Sometimes we hear about the challenges that passive aggression and other defensive
behaviors impose on marriages, but we fail to connect these present, adult behavior failures with the past conditioning produced in us by the family we grew up with.
Right now, in marriages across the world, there can be a wife blindsided by her husband's passive aggression and toxic attitude. That unhappy wife is trying to come up with solutions for the communication failure under the assumption that his response is connected to "something she must have done wrong."
In taking on this burden, she endlessly searches for the failure in her own behavior so she can "fix" it. Her belief tells her that: “if I do X differently, he will behave in a more loving and caring way...”

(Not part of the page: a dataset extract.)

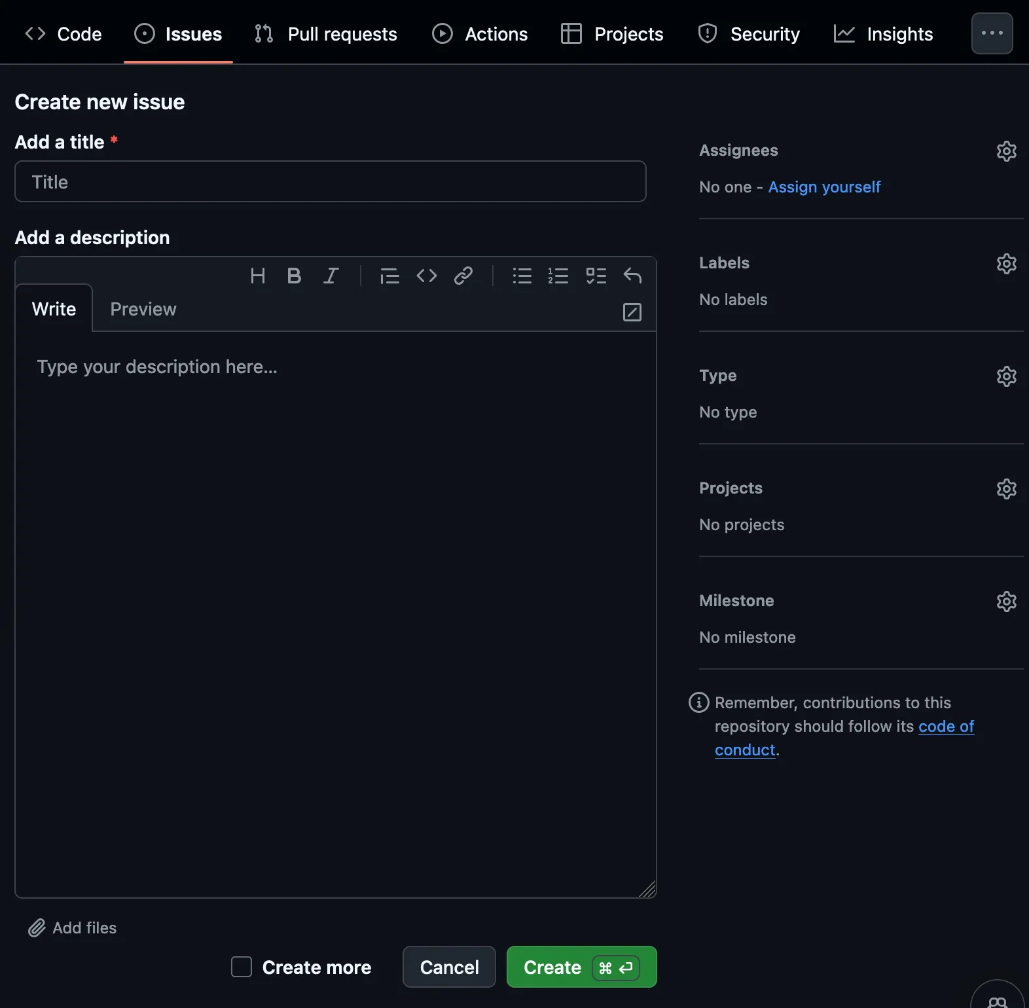The image size is (1029, 1008).
Task: Toggle the Create more checkbox
Action: pos(242,967)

In short, this wife (and thousands of wives like her) tries to recover some control over a lost situation by making herself responsible for her husband's emotional constraints.

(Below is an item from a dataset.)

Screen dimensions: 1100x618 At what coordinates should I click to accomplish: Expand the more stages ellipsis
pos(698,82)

Unfortunately, no one is given a disclaimer when they say their vows, so that the wife can know what challenges present the territory she's entering to. If there was a disclaimer like that, it would have instructions on how to deal with her husband’s passive aggressive behavior, all in capital letters:
"THIS IS A CONDITION YOU DID NOT CAUSE;
YOU CAN’T CURE OR CONTROL IT;
NOW, CAN YOU STOP BLAMING YOURSELF?!"
Wouldn't a message like that change radically the situation? So much happiness is lost to women who feel it's their burden to change their husband!
Any wife in a passive aggressive marriage needs to step back and re-evaluate her situation. She needs a mantra she can chant to herself when things get hard, like, "I did not cause his condition, and I can't cure him. He is acting on his childhood model, which means nothing he's doing or saying reflects on me personally."